Women have had a significant increase in representation within the OHNS workforce (Otolaryngol Clin North Am. 2020. doi:10.1016/j.otc.2020.05.016), but they remain disproportionately underrepresented in otolaryngology residency and fellowship leadership positions, across professorship levels, and among major otolaryngology editorial boards (Laryngoscope. 2021. doi:10.1002/lary.28958).
Between 1990 and 2016, there were significant trends toward underrepresentation of Hispanic males, Hispanic females, and Black females at the associate and full professor levels (Laryngoscope. 2021. doi:10.1002/lary.28958). “Overall, while representation is increasing, it will take time for the demographics of the otolaryngology workforce to reflect the U.S. population,” Dr. Watkins said.
Regarding diversity in leadership, Dr. Flanary has seen some organizations become much more diverse. In the past decade, some otolaryngology organizations have elected their first Black presidents, board members, and other representatives. There has only been a small increase in the number of diversified otolaryngology department chairs, however, and residency DEI numbers have been stagnant.
More to Do
In order for DEI initiatives to be widely adopted, it’s necessary to study the dissemination and implementation of current initiatives, their effectiveness, and their cultural adaptability (Dissemination and Implementation Research in Health: Translating Science to Practice. 2017. Oxford University Press). “Consistent efforts to create equitable policies and systems that combat our country’s predilection toward systemic racism is a significant factor in the overall effectiveness of DEI initiatives,” Dr. Watkins said.

* [YOUR TASK]:
Extend the passage on diversity in the otolaryngology workforce, picking up right after its final sentence. The listing that comes next has nothing to do with this passage.

* [DATA]:
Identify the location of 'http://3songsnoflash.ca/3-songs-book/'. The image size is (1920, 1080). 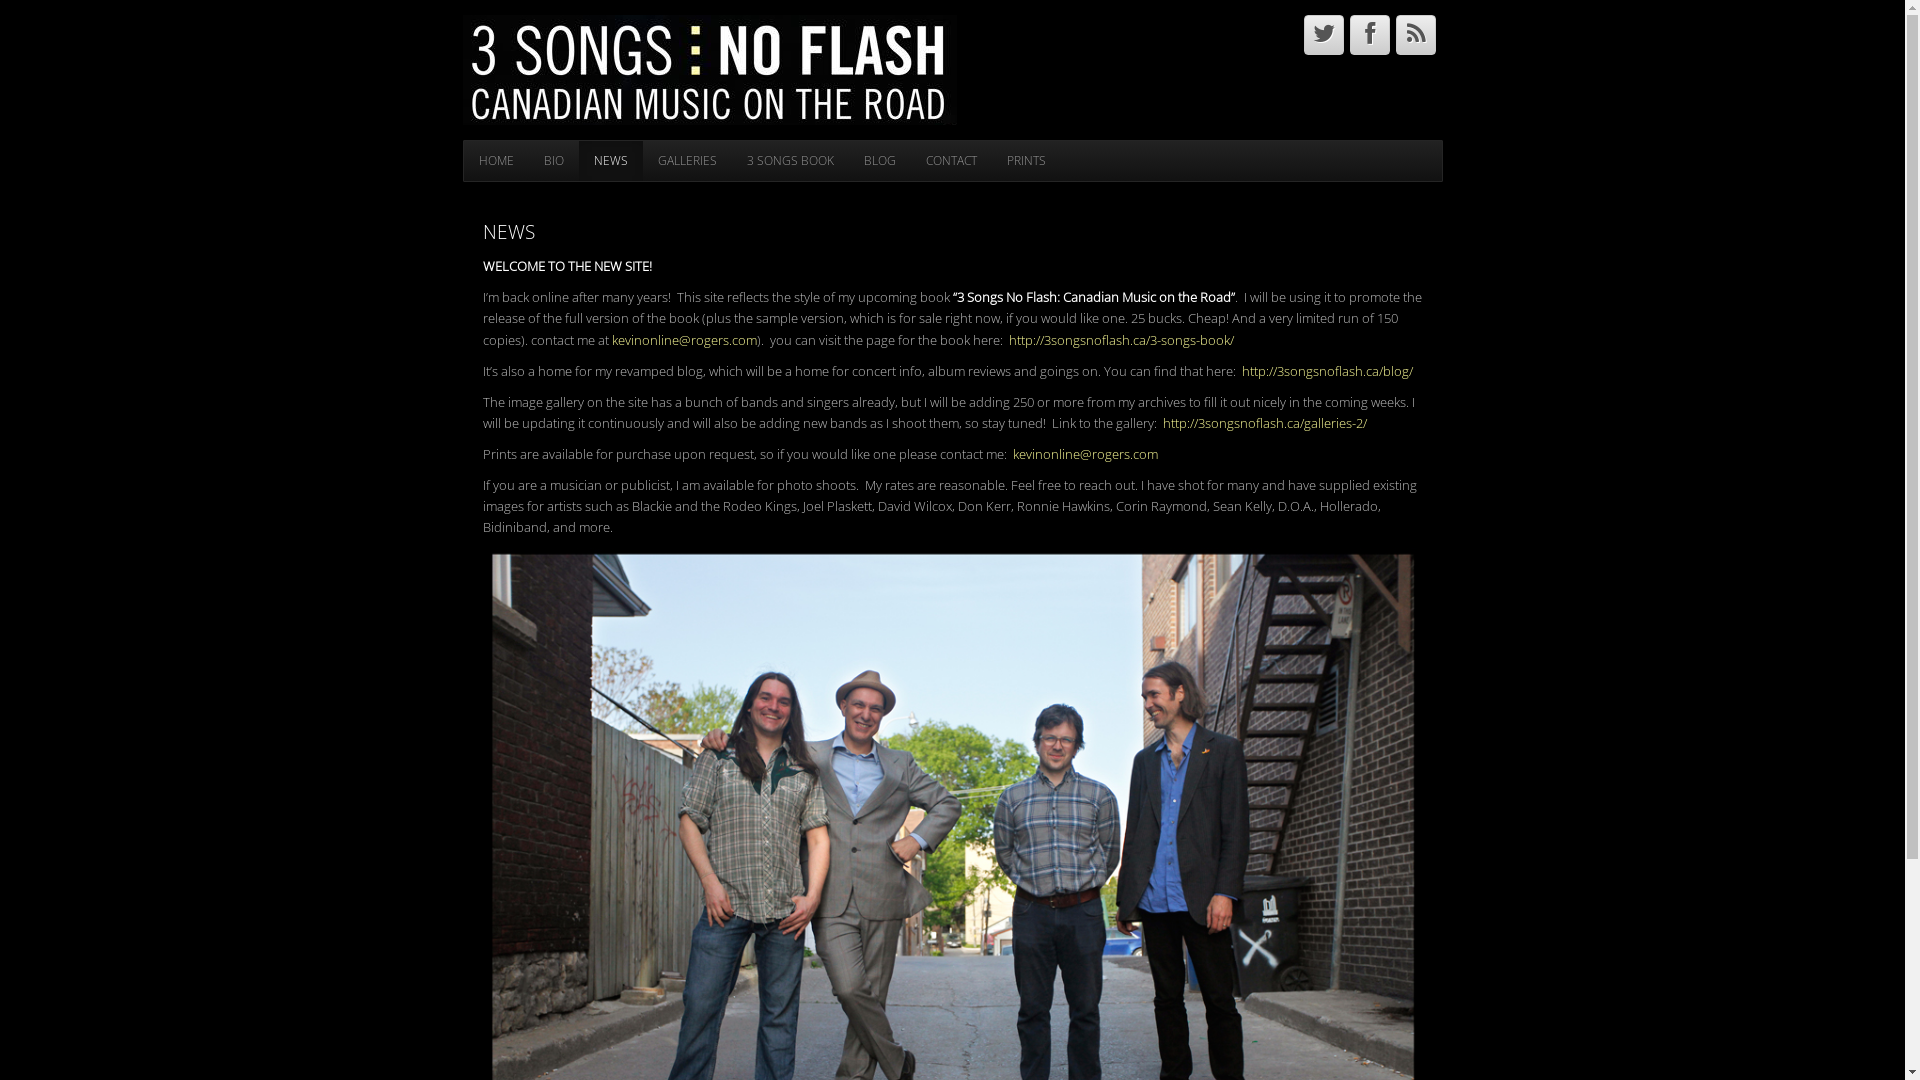
(1120, 338).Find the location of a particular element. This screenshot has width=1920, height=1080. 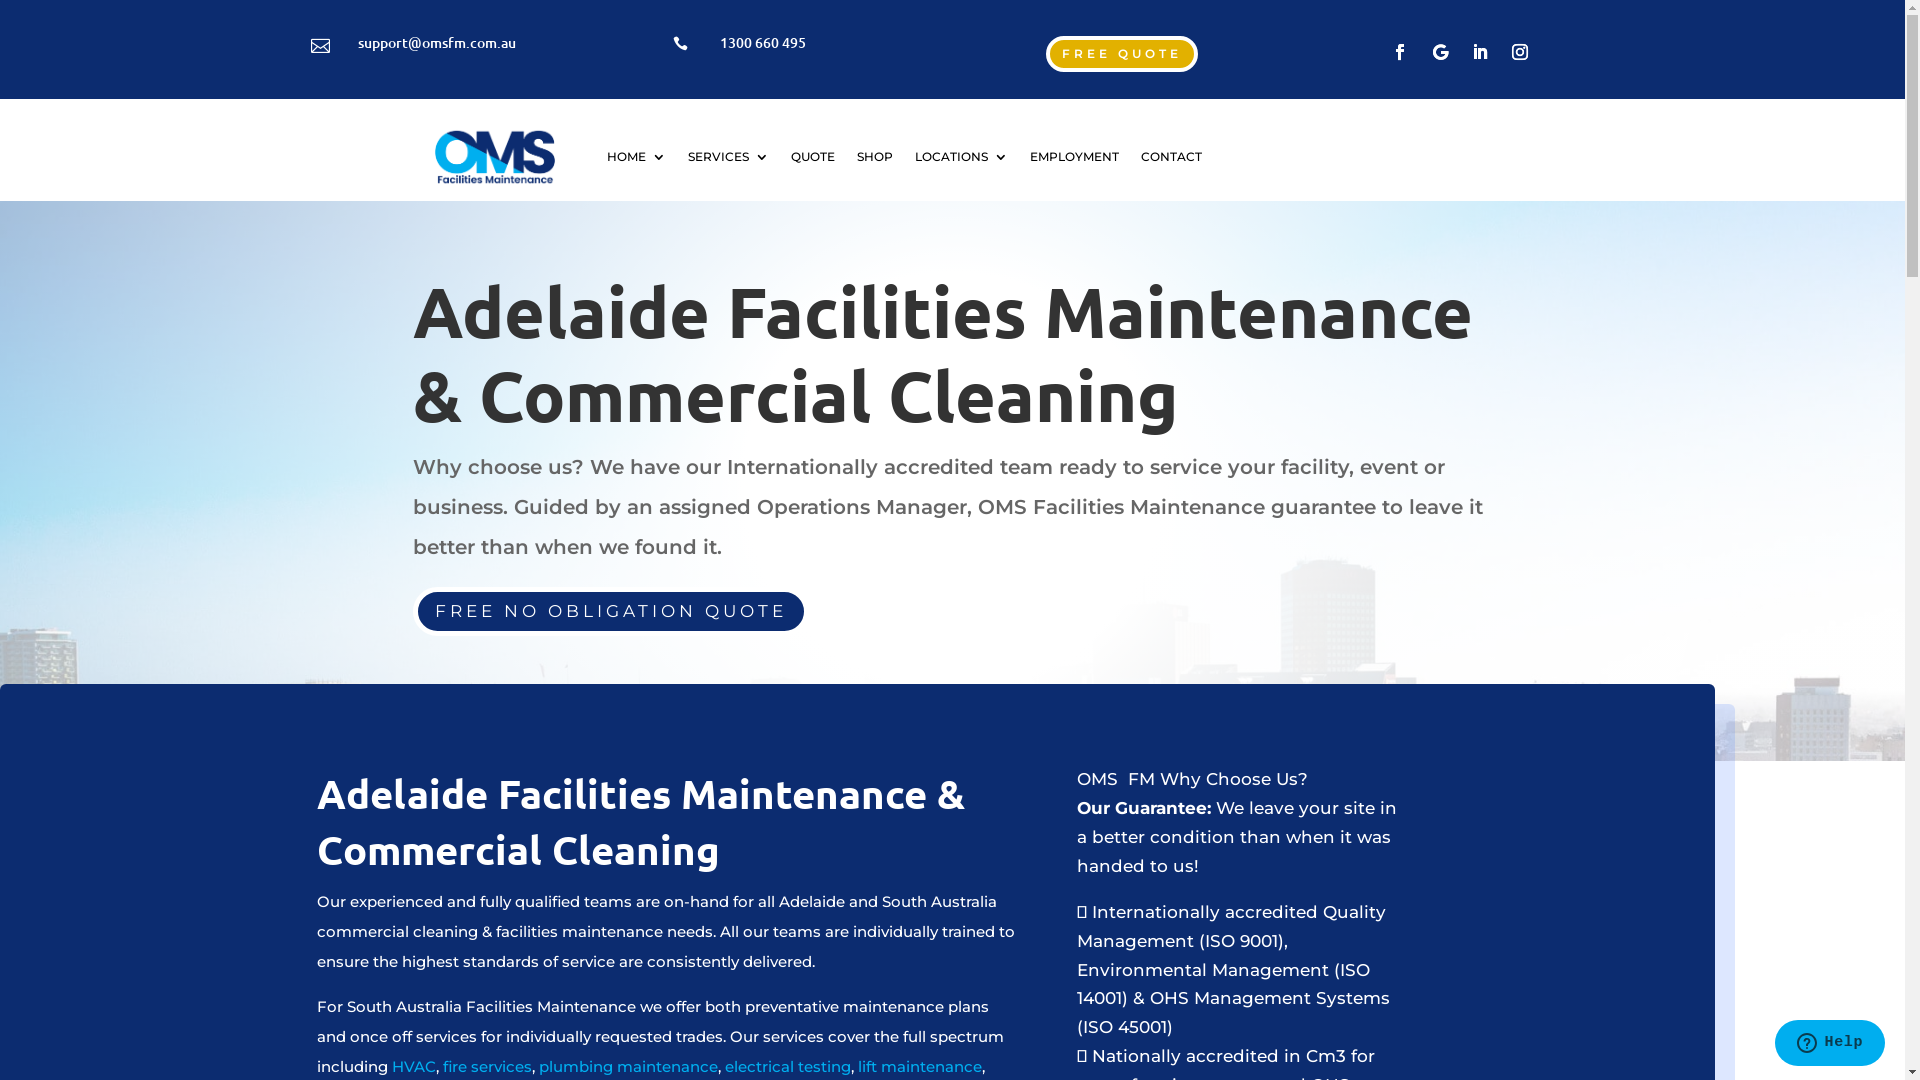

'SERVICES' is located at coordinates (727, 156).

* [WRITTEN ANSWER]:
Allyship can play a critical role in advancing DEI initiatives in medical education, complementing and enhancing mentoring, coaching, and sponsorship efforts, Dr. Brenner added. Allies advocate and work for the inclusion of historically marginalized or underrepresented individuals to overcome inequities. Allies can also help lift others by promoting a sense of belonging within groups and programs or speaking up for patients, students, and colleagues. Allyship in otolaryngology entails confronting unconscious biases, promoting open dialogue, engaging in self-reflection, and assessing and changing policies that perpetuate underrepresentation in residency and fellowship programs.
When looking to promote DEI, Dr. Flagg says, seeing is believing. “When applicants physically see other women or other people of color in the positions they want to attain, they go after it [themselves]. This idea is simple but powerful—diversity begets more diversity.
“If residency programs intentionally seek highly qualified women or underrepresented minority applicants, they’ll probably accept some,” Dr. Flagg continues. “And once a critical mass of minority individuals is reached in a program, diversity will continue naturally because that program will be attractive to more [diverse] applicants.”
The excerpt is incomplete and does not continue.